-- BEGIN Entries shown --

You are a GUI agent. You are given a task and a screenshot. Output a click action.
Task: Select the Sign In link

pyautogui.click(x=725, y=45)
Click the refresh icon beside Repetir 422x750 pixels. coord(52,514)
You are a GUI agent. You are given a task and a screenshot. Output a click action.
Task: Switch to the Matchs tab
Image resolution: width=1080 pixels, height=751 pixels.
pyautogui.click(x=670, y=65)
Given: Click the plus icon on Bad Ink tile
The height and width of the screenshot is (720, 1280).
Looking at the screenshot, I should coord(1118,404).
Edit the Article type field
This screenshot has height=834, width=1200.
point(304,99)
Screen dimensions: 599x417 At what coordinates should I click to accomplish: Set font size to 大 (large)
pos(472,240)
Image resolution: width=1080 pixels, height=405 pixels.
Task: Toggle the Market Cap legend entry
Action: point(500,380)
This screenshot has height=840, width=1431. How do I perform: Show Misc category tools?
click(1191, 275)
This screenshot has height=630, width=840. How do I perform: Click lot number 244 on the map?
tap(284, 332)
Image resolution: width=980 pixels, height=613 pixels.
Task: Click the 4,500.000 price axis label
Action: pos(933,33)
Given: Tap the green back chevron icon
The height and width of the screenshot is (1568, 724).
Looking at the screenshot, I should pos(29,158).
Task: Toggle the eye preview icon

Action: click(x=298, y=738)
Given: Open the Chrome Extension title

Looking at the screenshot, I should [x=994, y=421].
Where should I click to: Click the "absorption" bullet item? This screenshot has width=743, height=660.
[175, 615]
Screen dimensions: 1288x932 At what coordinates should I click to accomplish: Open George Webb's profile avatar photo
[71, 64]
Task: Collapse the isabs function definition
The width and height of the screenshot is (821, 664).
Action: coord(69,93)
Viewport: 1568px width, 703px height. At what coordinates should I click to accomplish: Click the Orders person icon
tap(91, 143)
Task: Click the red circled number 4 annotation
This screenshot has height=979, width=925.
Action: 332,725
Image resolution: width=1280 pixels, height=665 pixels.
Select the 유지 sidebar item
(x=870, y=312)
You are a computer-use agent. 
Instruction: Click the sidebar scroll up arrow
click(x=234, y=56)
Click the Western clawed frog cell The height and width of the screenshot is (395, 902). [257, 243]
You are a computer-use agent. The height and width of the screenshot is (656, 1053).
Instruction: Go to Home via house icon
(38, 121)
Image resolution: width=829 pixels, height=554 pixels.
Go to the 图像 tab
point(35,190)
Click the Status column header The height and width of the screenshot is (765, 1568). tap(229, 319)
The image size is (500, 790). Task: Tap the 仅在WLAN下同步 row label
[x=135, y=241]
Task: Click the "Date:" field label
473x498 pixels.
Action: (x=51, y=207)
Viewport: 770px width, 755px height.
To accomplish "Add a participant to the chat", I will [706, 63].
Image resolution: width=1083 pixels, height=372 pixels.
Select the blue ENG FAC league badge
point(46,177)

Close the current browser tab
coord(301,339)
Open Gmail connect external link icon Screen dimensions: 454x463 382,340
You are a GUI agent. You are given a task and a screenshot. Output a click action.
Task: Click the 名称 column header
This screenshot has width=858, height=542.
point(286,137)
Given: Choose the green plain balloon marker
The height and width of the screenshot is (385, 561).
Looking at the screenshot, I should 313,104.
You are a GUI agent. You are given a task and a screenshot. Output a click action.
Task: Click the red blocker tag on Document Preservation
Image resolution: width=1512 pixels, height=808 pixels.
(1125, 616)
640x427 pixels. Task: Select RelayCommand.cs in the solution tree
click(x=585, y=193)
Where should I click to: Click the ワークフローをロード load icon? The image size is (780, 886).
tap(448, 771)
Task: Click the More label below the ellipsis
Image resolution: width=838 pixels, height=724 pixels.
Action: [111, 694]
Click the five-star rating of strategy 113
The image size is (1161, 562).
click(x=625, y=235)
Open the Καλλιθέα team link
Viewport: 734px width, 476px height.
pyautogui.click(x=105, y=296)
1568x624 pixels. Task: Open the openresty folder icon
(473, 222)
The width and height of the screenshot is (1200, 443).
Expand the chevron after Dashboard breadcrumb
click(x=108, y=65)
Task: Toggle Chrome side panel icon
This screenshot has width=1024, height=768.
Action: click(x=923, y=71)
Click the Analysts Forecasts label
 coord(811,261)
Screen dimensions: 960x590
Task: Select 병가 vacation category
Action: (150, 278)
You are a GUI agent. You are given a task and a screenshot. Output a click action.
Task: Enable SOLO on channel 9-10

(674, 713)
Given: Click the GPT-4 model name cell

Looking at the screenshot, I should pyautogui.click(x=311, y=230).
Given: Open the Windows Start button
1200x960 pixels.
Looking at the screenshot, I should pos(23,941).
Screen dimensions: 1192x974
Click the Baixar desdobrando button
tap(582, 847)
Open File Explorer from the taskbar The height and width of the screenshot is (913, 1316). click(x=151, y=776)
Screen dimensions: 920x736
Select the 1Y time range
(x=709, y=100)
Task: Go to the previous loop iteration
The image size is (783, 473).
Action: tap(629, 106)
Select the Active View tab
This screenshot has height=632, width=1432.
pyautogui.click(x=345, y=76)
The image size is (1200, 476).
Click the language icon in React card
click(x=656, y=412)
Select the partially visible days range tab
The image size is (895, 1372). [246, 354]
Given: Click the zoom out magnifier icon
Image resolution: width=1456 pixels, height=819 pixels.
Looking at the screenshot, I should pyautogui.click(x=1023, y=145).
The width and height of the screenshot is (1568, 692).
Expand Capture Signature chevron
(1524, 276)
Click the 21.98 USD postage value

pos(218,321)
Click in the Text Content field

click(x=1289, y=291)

-- END Entries shown --

Please quote the entire listing above verbatim, line for line.

You are a GUI agent. You are given a task and a screenshot. Output a click action.
Task: Select the Sign In link

pyautogui.click(x=725, y=45)
Click the refresh icon beside Repetir 422x750 pixels. coord(52,514)
You are a GUI agent. You are given a task and a screenshot. Output a click action.
Task: Switch to the Matchs tab
Image resolution: width=1080 pixels, height=751 pixels.
pyautogui.click(x=670, y=65)
Given: Click the plus icon on Bad Ink tile
The height and width of the screenshot is (720, 1280).
Looking at the screenshot, I should coord(1118,404).
Edit the Article type field
This screenshot has height=834, width=1200.
point(304,99)
Screen dimensions: 599x417 At what coordinates should I click to accomplish: Set font size to 大 (large)
pos(472,240)
Image resolution: width=1080 pixels, height=405 pixels.
Task: Toggle the Market Cap legend entry
Action: point(500,380)
This screenshot has height=840, width=1431. How do I perform: Show Misc category tools?
click(1191, 275)
This screenshot has height=630, width=840. How do I perform: Click lot number 244 on the map?
tap(284, 332)
Image resolution: width=980 pixels, height=613 pixels.
Task: Click the 4,500.000 price axis label
Action: pos(933,33)
Given: Tap the green back chevron icon
The height and width of the screenshot is (1568, 724).
Looking at the screenshot, I should pos(29,158).
Task: Toggle the eye preview icon

Action: click(x=298, y=738)
Given: Open the Chrome Extension title

Looking at the screenshot, I should [x=994, y=421].
Where should I click to: Click the "absorption" bullet item? This screenshot has width=743, height=660.
[175, 615]
Screen dimensions: 1288x932 At what coordinates should I click to accomplish: Open George Webb's profile avatar photo
[71, 64]
Task: Collapse the isabs function definition
The width and height of the screenshot is (821, 664).
Action: coord(69,93)
Viewport: 1568px width, 703px height. At what coordinates should I click to accomplish: Click the Orders person icon
tap(91, 143)
Task: Click the red circled number 4 annotation
This screenshot has height=979, width=925.
Action: 332,725
Image resolution: width=1280 pixels, height=665 pixels.
Select the 유지 sidebar item
(x=870, y=312)
You are a computer-use agent. 
Instruction: Click the sidebar scroll up arrow
click(x=234, y=56)
Click the Western clawed frog cell The height and width of the screenshot is (395, 902). [257, 243]
You are a computer-use agent. The height and width of the screenshot is (656, 1053).
Instruction: Go to Home via house icon
(38, 121)
Image resolution: width=829 pixels, height=554 pixels.
Go to the 图像 tab
point(35,190)
Click the Status column header The height and width of the screenshot is (765, 1568). tap(229, 319)
The image size is (500, 790). Task: Tap the 仅在WLAN下同步 row label
[x=135, y=241]
Task: Click the "Date:" field label
473x498 pixels.
Action: (x=51, y=207)
Viewport: 770px width, 755px height.
To accomplish "Add a participant to the chat", I will [706, 63].
Image resolution: width=1083 pixels, height=372 pixels.
Select the blue ENG FAC league badge
point(46,177)

Close the current browser tab
coord(301,339)
Open Gmail connect external link icon Screen dimensions: 454x463 382,340
You are a GUI agent. You are given a task and a screenshot. Output a click action.
Task: Click the 名称 column header
This screenshot has width=858, height=542.
point(286,137)
Given: Choose the green plain balloon marker
The height and width of the screenshot is (385, 561).
Looking at the screenshot, I should 313,104.
You are a GUI agent. You are given a task and a screenshot. Output a click action.
Task: Click the red blocker tag on Document Preservation
Image resolution: width=1512 pixels, height=808 pixels.
(1125, 616)
640x427 pixels. Task: Select RelayCommand.cs in the solution tree
click(x=585, y=193)
Where should I click to: Click the ワークフローをロード load icon? The image size is (780, 886).
tap(448, 771)
Task: Click the More label below the ellipsis
Image resolution: width=838 pixels, height=724 pixels.
Action: [111, 694]
Click the five-star rating of strategy 113
The image size is (1161, 562).
click(x=625, y=235)
Open the Καλλιθέα team link
Viewport: 734px width, 476px height.
pyautogui.click(x=105, y=296)
1568x624 pixels. Task: Open the openresty folder icon
(473, 222)
The width and height of the screenshot is (1200, 443).
Expand the chevron after Dashboard breadcrumb
click(x=108, y=65)
Task: Toggle Chrome side panel icon
This screenshot has width=1024, height=768.
Action: click(x=923, y=71)
Click the Analysts Forecasts label
 coord(811,261)
Screen dimensions: 960x590
Task: Select 병가 vacation category
Action: (150, 278)
You are a GUI agent. You are given a task and a screenshot. Output a click action.
Task: Enable SOLO on channel 9-10

(674, 713)
Given: Click the GPT-4 model name cell

Looking at the screenshot, I should pyautogui.click(x=311, y=230).
Given: Open the Windows Start button
1200x960 pixels.
Looking at the screenshot, I should pos(23,941).
Screen dimensions: 1192x974
Click the Baixar desdobrando button
tap(582, 847)
Open File Explorer from the taskbar The height and width of the screenshot is (913, 1316). click(x=151, y=776)
Screen dimensions: 920x736
Select the 1Y time range
(x=709, y=100)
Task: Go to the previous loop iteration
The image size is (783, 473).
Action: tap(629, 106)
Select the Active View tab
This screenshot has height=632, width=1432.
pyautogui.click(x=345, y=76)
The image size is (1200, 476).
Click the language icon in React card
click(x=656, y=412)
Select the partially visible days range tab
The image size is (895, 1372). [246, 354]
Given: Click the zoom out magnifier icon
Image resolution: width=1456 pixels, height=819 pixels.
Looking at the screenshot, I should pyautogui.click(x=1023, y=145).
The width and height of the screenshot is (1568, 692).
Expand Capture Signature chevron
(1524, 276)
Click the 21.98 USD postage value

pos(218,321)
Click in the Text Content field

click(x=1289, y=291)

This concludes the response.